What is asked: Could you convert the data below into a JSON list of strings, with one string per line and blank lines skipped? Leave the pictures out of your answer.

Record extracts:
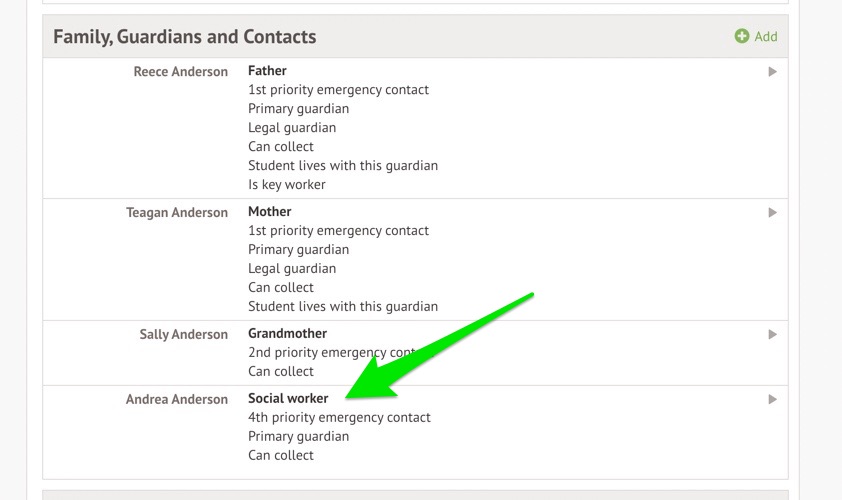Click the Father relationship label
842x500 pixels.
point(267,71)
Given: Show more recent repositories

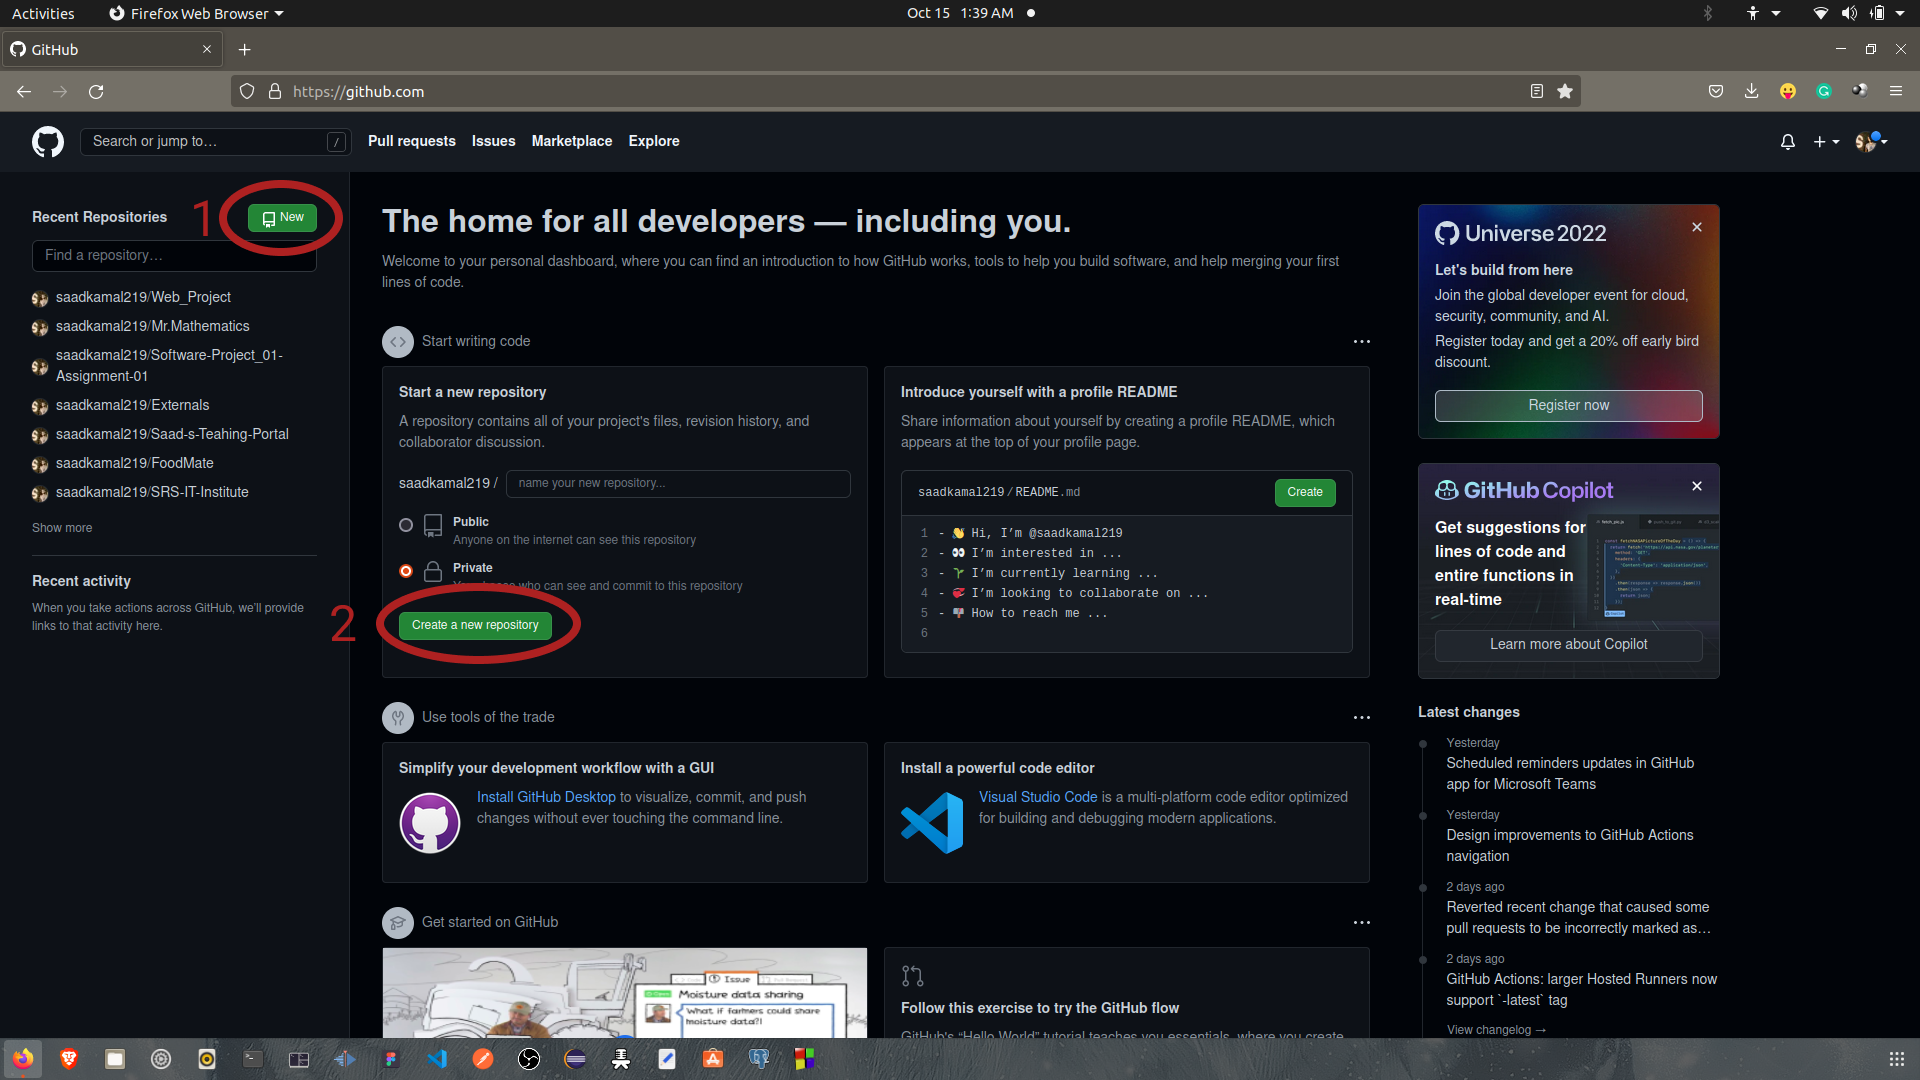Looking at the screenshot, I should pos(62,528).
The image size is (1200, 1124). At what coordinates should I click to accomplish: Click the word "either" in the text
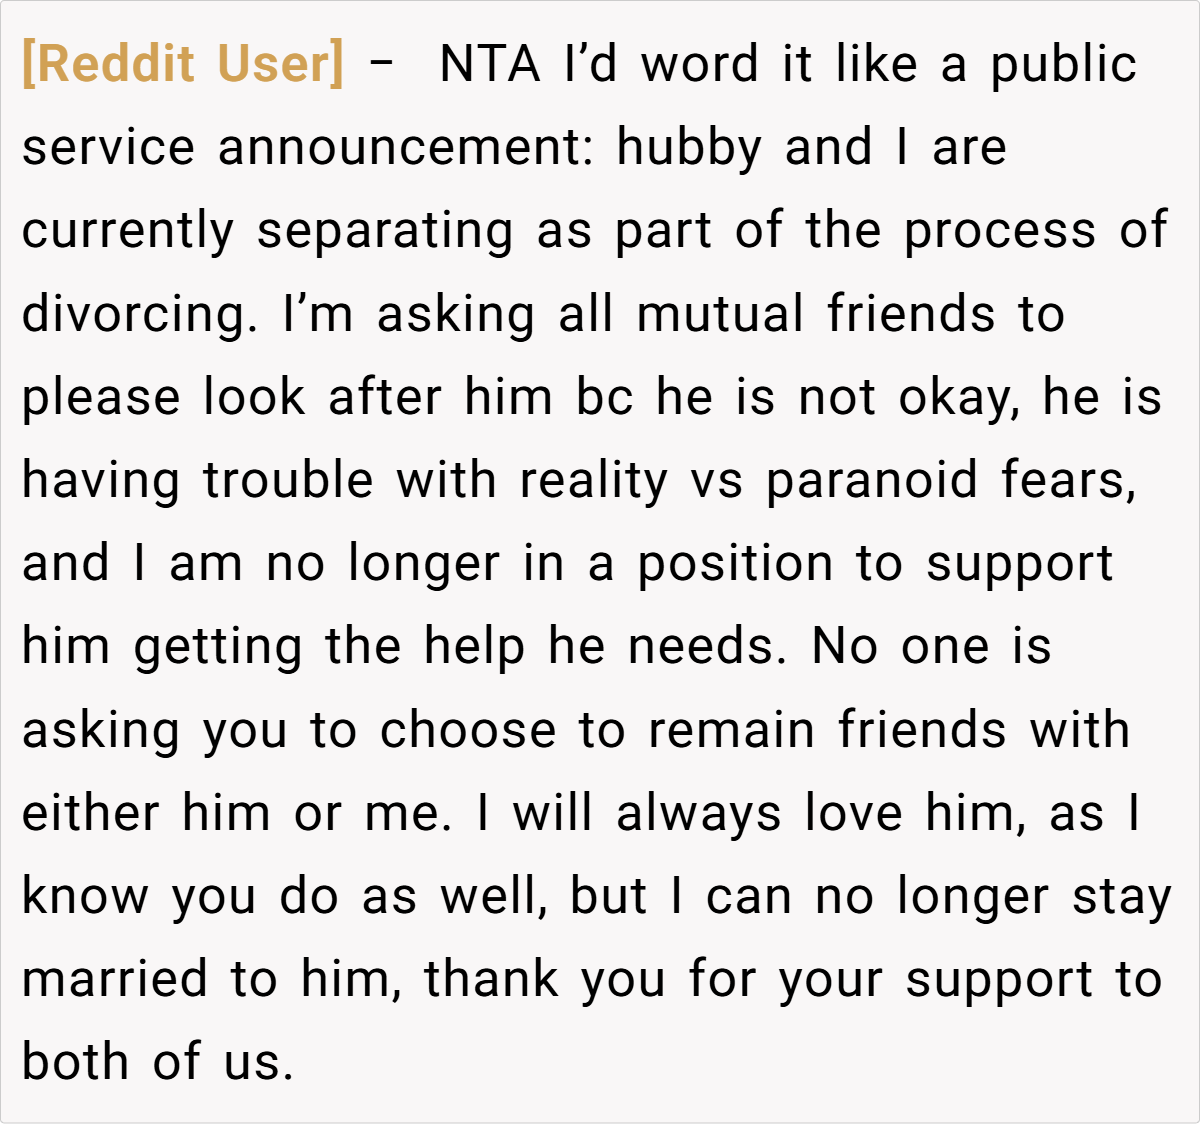pos(90,812)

Solution for this exercise:
[
  "Click the Father relationship label",
  "842x500 pixels.",
  "point(267,71)",
  "Given: Show more recent repositories",
  "Looking at the screenshot, I should pos(62,528).",
  "The image size is (1200, 1124). At what coordinates should I click to accomplish: Click the word \"either\" in the text",
  "pos(90,812)"
]